Elaine’s late husband, Peter, was a Canadian who returned from World War II and went to school at McGill University. He graduated first in his engineering class and the Chrysler Corporation snapped him up, Elaine said.
The concept for the turbine car was already thought up when Peter was hired, but he played a role in the production of the unusual automobile.
“The gas turbine engine was a big secret to everybody for a long time,” Elaine said. “Peter was so interested in the project.”
She remembers him coming home from a 12-hour day once and soon going to sleep. Before long a telephone call came and Elaine was hesitant to awaken him, until she learned it was her husband’s boss.
Peter took the phone call, then cheerfully got up and returned to work. He put in another 12 hours—a sign of the dedication and interest in the project by those lucky enough to be involved.
The turbine car was a real smart-looking vehicle, Elaine said, styled by an Italian designer. General Motors also made a turbine car, but there’s was only for display. Only Chrysler had a working model.
“It had an interesting noise to it that drove our dog mad,” she said.
The Angells weren’t allowed to own a turbine, but Peter could bring one home now and then. He was also was part of a team that took a turbine to other cities to show it off.
“It was Chrysler’s claim that it could run on most anything,” Elaine said.
That’s how she happened to obtain a bottle of the famous Arpège perfume. Peter returned from a showing in Paris where Arpège was used as fuel.

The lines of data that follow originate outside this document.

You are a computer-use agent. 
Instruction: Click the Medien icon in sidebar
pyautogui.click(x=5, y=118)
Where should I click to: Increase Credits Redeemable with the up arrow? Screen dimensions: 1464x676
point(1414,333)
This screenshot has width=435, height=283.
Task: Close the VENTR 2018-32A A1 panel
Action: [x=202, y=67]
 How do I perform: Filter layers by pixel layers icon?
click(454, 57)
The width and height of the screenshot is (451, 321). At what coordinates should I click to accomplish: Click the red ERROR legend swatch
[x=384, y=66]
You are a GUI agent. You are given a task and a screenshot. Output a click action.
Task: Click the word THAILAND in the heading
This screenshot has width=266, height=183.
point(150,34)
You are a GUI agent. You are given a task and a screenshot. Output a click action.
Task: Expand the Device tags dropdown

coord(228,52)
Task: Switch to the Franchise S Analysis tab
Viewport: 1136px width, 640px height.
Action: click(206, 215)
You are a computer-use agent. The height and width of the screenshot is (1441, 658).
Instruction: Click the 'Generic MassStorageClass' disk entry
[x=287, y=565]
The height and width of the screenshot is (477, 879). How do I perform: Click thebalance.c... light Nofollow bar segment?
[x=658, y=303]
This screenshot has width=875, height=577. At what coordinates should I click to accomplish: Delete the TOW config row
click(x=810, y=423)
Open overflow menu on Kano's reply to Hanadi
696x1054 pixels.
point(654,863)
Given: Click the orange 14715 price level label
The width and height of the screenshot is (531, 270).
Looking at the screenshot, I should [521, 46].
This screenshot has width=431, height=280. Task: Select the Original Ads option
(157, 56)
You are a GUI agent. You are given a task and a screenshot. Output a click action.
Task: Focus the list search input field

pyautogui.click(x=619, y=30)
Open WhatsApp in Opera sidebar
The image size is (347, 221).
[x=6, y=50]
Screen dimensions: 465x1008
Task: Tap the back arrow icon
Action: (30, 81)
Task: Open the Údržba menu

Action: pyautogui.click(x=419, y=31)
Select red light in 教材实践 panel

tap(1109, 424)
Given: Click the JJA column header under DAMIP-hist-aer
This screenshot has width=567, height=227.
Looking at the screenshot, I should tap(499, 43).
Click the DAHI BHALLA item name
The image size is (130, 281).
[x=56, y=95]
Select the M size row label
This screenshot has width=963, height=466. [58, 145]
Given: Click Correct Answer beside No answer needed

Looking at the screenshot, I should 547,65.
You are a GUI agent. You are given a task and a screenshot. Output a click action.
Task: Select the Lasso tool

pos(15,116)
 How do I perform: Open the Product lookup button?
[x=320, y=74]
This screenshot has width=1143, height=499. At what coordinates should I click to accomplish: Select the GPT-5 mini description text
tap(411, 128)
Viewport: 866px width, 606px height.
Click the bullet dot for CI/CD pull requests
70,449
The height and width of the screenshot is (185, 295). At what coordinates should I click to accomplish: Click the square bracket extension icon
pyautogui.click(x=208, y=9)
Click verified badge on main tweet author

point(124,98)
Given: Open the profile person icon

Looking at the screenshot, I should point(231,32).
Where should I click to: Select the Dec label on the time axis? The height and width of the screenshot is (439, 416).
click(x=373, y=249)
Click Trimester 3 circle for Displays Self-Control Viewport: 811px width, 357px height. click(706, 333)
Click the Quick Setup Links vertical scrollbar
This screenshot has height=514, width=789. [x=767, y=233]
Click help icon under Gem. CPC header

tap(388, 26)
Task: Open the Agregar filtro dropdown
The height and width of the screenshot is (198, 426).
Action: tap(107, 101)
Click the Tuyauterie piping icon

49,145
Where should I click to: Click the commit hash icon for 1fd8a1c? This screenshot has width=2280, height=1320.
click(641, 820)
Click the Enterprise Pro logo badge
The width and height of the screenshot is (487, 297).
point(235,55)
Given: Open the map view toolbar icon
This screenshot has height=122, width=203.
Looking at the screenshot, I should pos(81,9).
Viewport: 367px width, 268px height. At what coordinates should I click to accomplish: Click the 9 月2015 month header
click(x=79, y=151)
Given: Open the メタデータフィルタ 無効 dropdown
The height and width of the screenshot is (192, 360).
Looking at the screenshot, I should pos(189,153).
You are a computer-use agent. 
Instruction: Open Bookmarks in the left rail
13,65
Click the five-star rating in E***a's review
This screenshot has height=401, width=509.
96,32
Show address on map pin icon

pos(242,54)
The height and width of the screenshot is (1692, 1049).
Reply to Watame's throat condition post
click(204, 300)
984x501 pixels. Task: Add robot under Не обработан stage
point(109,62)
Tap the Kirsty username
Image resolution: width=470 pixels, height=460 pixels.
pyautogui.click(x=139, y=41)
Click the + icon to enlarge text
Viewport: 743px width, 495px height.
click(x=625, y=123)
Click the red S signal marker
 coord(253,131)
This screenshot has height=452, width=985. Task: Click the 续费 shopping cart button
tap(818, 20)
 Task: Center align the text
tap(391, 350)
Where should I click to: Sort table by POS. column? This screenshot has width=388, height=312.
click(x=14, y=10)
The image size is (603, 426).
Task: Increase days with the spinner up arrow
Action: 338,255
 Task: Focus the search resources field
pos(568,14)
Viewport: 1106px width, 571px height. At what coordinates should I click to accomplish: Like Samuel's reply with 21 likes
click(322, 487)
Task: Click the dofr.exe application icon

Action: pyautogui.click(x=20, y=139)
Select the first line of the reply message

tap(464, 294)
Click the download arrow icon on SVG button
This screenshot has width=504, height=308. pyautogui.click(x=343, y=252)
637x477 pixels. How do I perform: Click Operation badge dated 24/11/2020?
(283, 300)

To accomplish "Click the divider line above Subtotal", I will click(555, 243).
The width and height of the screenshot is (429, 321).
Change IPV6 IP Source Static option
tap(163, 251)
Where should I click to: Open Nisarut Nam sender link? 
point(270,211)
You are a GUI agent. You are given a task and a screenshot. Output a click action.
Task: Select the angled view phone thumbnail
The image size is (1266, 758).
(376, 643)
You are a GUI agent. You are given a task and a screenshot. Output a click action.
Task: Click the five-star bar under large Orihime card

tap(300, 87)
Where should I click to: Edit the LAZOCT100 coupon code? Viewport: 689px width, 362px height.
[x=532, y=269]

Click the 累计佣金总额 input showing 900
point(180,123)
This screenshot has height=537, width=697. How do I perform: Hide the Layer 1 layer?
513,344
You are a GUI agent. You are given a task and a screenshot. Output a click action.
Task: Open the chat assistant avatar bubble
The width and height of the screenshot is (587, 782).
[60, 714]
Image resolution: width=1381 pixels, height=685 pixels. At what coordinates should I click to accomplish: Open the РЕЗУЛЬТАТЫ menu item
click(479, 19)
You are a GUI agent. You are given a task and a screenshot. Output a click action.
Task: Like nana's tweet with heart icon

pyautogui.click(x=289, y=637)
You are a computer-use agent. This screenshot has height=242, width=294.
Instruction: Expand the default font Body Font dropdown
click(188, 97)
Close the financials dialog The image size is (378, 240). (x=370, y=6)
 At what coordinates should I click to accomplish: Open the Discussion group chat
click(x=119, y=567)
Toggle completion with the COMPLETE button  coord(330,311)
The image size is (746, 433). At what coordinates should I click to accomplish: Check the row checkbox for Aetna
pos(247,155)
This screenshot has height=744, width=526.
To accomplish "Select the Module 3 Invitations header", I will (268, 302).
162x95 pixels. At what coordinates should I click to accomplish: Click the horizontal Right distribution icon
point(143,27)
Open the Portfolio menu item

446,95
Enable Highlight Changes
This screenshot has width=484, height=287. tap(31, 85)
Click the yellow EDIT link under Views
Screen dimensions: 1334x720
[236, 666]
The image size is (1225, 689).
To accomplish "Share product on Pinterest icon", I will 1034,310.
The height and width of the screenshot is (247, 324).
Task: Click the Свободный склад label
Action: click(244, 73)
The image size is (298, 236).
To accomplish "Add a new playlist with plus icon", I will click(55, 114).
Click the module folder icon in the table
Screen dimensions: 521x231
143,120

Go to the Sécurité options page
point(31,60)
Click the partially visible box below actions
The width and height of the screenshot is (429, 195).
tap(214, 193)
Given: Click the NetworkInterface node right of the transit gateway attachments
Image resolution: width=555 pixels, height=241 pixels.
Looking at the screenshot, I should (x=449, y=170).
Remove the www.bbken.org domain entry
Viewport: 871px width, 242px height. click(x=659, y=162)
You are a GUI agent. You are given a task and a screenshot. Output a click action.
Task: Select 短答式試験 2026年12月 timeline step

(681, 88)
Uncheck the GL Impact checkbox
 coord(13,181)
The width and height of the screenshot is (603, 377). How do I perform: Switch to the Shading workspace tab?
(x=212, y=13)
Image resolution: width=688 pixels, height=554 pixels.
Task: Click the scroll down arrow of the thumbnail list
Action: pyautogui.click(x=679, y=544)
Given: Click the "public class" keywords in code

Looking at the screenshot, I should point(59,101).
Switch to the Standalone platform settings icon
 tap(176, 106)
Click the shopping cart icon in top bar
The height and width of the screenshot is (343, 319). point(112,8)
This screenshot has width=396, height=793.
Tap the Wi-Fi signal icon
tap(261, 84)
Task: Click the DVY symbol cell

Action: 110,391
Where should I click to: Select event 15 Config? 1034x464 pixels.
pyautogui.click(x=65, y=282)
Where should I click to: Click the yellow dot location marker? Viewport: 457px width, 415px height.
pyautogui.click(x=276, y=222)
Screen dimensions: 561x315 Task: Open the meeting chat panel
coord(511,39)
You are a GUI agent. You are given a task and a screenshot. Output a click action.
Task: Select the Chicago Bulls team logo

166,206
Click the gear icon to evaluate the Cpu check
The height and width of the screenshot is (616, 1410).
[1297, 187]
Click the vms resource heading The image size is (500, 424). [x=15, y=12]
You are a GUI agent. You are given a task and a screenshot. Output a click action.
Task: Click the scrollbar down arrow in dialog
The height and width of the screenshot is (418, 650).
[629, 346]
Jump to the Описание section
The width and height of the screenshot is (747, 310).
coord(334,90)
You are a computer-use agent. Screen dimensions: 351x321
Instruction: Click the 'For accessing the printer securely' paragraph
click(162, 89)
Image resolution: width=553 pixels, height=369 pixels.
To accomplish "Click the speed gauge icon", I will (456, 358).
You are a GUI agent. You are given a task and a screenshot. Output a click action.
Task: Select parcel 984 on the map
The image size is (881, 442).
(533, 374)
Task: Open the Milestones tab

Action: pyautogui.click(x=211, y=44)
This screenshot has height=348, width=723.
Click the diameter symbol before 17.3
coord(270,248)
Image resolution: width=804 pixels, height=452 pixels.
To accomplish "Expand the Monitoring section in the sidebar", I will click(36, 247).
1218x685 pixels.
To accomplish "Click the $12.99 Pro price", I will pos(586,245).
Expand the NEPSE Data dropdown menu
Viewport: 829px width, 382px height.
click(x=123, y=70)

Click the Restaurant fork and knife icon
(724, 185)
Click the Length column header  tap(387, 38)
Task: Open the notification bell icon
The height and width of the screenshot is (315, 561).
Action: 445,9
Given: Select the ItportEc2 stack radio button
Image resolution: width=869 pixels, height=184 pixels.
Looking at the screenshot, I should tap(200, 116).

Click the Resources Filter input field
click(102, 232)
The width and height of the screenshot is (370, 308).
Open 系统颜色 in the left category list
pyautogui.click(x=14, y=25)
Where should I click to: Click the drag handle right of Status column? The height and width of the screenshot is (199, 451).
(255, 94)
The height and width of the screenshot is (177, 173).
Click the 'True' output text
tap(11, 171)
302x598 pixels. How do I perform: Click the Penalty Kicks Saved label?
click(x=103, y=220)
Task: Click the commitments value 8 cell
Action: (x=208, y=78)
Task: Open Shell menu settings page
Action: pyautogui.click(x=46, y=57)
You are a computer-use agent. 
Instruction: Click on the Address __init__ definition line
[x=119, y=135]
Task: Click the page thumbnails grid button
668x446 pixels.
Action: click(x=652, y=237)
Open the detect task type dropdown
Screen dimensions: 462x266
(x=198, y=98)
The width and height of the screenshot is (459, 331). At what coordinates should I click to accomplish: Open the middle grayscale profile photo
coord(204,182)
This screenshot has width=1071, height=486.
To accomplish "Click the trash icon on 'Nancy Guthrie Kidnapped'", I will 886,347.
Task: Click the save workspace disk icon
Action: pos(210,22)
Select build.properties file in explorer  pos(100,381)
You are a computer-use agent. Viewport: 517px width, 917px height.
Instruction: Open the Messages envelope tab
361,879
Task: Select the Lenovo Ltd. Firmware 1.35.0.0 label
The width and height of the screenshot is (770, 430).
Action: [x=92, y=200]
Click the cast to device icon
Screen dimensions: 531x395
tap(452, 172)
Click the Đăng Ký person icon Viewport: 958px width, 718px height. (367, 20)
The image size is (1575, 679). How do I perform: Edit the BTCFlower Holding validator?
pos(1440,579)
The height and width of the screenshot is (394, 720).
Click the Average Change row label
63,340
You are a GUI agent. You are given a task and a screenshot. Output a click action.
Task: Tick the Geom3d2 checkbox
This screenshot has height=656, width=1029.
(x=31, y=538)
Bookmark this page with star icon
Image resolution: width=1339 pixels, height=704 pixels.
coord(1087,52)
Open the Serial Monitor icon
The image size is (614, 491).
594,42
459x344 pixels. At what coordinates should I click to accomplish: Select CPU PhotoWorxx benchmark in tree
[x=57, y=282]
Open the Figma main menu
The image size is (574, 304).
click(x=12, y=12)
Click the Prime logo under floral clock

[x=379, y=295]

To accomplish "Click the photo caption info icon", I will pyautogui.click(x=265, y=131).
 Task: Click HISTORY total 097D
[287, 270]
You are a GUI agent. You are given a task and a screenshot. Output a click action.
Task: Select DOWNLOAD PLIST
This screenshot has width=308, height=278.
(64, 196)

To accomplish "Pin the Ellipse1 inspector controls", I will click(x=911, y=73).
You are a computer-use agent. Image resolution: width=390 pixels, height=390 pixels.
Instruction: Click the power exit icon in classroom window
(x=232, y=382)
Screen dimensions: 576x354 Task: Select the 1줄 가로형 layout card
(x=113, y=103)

Not too many years passed until Chrysler decided the turbine car would no longer exist. They were rounded up and destroyed.
“I cannot for the life of me imagine why it didn’t take off,” she said. “Everyone seemed to be happy with it. It was a lovely car and I really hated to see it go to the junkyard.”
All she’s left with now are some model cars and other memorabilia. Even the models are quite valuable now.
Elaine’s son tell her that he knows exactly how many she has and that she better not get rid of any of them.
• Take a look at Elaine’s Chrysler Turbine Car memorabilia June 9 at Stair Public Library in Morenci. Michigan Notable Book author Steve Lehto will visit the library at 7 p.m. to discuss his book, “Chrysler’s Turbine Car: The rise and fall of Detroit’s coolest creation.”